Quiz time! Which one got the pink slip? It was only 1. I had one get out of jail free card to play. I had me a scapegoat that i pulled from another team to fill a backfill. We 'met' at a HH. He was an L2 who had been elevated. Lower salary. UOP bizzness degree. Nice enough but a bit too conversational after a couple beers. Very active social life. Work was a clear second, maybe third priority. He met all the criteria for a good worker who'd be easy to boot in a 10% rif. There's a poor performer. That was 1. Who do you suppose number 2 was? Answer. None of them. I didn't want to have HR probing my selections. Instead, I said that "Tom" was a great developer but he was abrasive at times and didn't like the Agile game. Tom was smart, experienced, and expensive. He exceeded expectations at every turn despite hating to have to attend the agile ceremonies.
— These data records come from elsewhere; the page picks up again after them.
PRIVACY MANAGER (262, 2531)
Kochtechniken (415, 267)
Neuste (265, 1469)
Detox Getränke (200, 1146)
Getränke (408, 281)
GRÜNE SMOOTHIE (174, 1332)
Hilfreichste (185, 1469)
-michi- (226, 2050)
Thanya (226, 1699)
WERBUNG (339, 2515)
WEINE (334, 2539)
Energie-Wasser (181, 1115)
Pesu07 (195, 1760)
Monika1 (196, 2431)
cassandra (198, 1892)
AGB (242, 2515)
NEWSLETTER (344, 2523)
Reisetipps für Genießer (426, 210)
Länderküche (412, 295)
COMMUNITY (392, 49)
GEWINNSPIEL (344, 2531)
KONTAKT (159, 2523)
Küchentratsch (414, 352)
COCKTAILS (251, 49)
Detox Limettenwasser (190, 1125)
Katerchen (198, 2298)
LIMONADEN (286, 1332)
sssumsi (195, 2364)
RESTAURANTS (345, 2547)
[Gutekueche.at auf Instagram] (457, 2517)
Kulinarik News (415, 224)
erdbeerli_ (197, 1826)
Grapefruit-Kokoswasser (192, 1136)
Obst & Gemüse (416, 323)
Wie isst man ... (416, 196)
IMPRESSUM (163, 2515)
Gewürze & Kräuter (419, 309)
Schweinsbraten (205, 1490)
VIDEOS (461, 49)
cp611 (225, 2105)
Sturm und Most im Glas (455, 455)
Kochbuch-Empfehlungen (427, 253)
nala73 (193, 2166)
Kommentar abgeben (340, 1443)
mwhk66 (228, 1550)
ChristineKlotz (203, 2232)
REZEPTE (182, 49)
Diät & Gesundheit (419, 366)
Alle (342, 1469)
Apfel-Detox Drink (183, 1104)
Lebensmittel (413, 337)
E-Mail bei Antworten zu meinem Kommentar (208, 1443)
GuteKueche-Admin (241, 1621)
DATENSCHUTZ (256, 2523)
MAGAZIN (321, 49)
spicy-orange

Now, we are in 2026. RTO has happened. You can't use that any more. Countless layoffs have whittled down the poor performers. So, look around at your teams tomorrow. You are the pool. One or 2 of you are poor performers and you don't even know it. Its not the person you want it to be. It rarely is. Its the person who believes in AT&T or at least believes in the product. Its the person who wants to hang out or who enjoys HHs with coworkers. Its the guy who busted his hump to get a degree while supporting a family and its the new grad with a CS degree but no actual development experience. Its the PM who sits in the conference room capturing notes for a few minutes too long after the meeting ends. Yes, every one of you could get your walking papers due to the very things that you think make you indispensable. Sorry to be the one to inform you.

As for me, I out in my notice 1 month and a few days after the August "Memo". I refused to have to label an exceptional employee a poor performer. If you are concerned, just remember that your value is not reflected by the salary you earn but how you treat the people you work with.